The Canadian English Language Proficiency Index Program-General (CELPIP-G) Test aims to assess the general English language functional proficiency of individuals for adapting to life in Canada. The distinctiveness of the CELPIP-G Test, in contrast to other leading proficiency tests in the industry, arises from its design and use for Canadian immigration purposes. Apart from IELTS (International English Language Testing System), it is the only test that is accepted by the Department of Citizenship and Immigration Canada (CIC) for permanent resident and citizenship purposes (“Citizenship and Immigration Canada”, n.d.). In addition, the test uses the English variety spoken in Canada. Accordingly, it exposes individuals to Canadian English rather than other varieties of English used in other proficiency tests. Using Bachman and Palmer’s qualities of tests (1996) as a framework, I will critically examine the purpose, strengths, and limitations of the reading section of the CELPIP-G Test.
Background and Users
Paragon Testing Enterprises, a subsidiary of the University of British Columbia (UBC), launched the CELPIP-G test in response to the success of its placement test known as the Language Proficiency Index (LPI; L. Barrows, personal communication, October 29, 2015). The LPI measured beginning university and college level English reading and writing skills only. Therefore, there was an increasing demand to assess all four language skills of reading, writing, speaking and listening for general and academic purposes. In order to meet this demand, the CELPIP-G Test was developed in 2002 (L. Burrows, personal communication, October 29, 2015). In the same year, the test was recognized by CIC as a proof of general language proficiency for the Federal Skilled Workers Class; in 2012, it was accepted for the streams of the Canadian Experience Class of Immigration, and in 2013, it was established for all current federal economic immigration programs (Federal Skilled Worker Program, CEC, and Federal Skilled Trades Program), the Provincial Nominee Program, and the Business Program (L.Barrows, personal communication, October 29, 2015). In addition to the CELPIP-G Test, an academic English language proficiency test,
CELPIP-Academic, was introduced in 2005 to fulfill language requirements for admission purposes in universities giving it parity with proficiency tests like IELTS, TOFEL (Test of English as a Foreign Language), and MELAB (Michigan English Language Assessment Battery). However, the CELPIP-Academic was retired in August, 2015 (L. Barrows, personal communication, October 29, 2015). As a result of limitations identified in the validity and reliability research, a revised version of the CELPIP- G was introduced in April 2014, which presented changes to the structure and scoring template, time allotment to different sections, and the number of items in each skill appropriate to everyday situations (McKenzie, 2014).
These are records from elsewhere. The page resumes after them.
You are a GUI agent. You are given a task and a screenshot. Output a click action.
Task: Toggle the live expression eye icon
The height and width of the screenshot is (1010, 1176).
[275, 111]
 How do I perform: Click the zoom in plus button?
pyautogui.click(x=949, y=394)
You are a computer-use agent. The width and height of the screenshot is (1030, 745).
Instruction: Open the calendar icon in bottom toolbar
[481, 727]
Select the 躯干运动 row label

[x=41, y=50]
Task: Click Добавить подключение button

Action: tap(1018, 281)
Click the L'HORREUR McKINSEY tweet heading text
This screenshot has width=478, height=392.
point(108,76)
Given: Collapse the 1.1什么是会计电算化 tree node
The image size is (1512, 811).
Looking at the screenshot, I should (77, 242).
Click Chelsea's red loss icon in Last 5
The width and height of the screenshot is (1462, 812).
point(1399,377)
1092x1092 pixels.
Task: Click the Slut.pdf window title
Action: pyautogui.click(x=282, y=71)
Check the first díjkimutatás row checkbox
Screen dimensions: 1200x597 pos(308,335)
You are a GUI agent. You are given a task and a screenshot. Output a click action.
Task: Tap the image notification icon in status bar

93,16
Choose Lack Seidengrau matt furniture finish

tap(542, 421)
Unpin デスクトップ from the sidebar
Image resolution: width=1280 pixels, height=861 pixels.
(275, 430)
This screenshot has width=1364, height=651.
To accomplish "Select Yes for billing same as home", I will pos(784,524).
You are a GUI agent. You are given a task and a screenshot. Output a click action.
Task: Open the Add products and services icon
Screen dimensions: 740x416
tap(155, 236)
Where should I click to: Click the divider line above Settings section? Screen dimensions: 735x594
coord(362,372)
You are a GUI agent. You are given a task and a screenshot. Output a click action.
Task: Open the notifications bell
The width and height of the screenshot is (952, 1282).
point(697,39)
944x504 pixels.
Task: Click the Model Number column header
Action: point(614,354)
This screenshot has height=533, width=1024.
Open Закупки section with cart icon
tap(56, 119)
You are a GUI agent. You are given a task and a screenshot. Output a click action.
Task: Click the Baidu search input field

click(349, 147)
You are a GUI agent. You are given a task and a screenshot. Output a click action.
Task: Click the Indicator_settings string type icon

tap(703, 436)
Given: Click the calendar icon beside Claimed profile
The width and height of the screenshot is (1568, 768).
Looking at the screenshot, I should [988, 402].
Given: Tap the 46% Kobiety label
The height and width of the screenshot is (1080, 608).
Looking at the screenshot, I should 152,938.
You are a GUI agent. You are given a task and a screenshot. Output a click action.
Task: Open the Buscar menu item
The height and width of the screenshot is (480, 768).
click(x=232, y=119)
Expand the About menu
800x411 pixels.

Although the test was originally developed as a general and academic proficiency test, it is now generally used for the purpose of immigration in Canada. In addition to Citizenship and Immigration Canada, the test results are used by Canadian immigration associations and consultants for directing applicants for immigration to Canada and also by professional associations and employers who need evidence of English language proficiency of their members and prospective employees (“CELPIP General”, n.d.)
In the previous version of CELPIP-G test, the scores of an individual needed to be transformed to the Canadian Language Benchmark (CLB) criterion. This proved to be problematic as the CLB had a scale of 1–9+ whereas the CELPIP-G was scored on a scale of 1–5 (high-low). The revised version CELPIP-G is now aligned with the CLB and the scores are given on a scale of 1-9+ (McKenzie, 2014). The following table shows each CELPIP-G level and its corresponding description.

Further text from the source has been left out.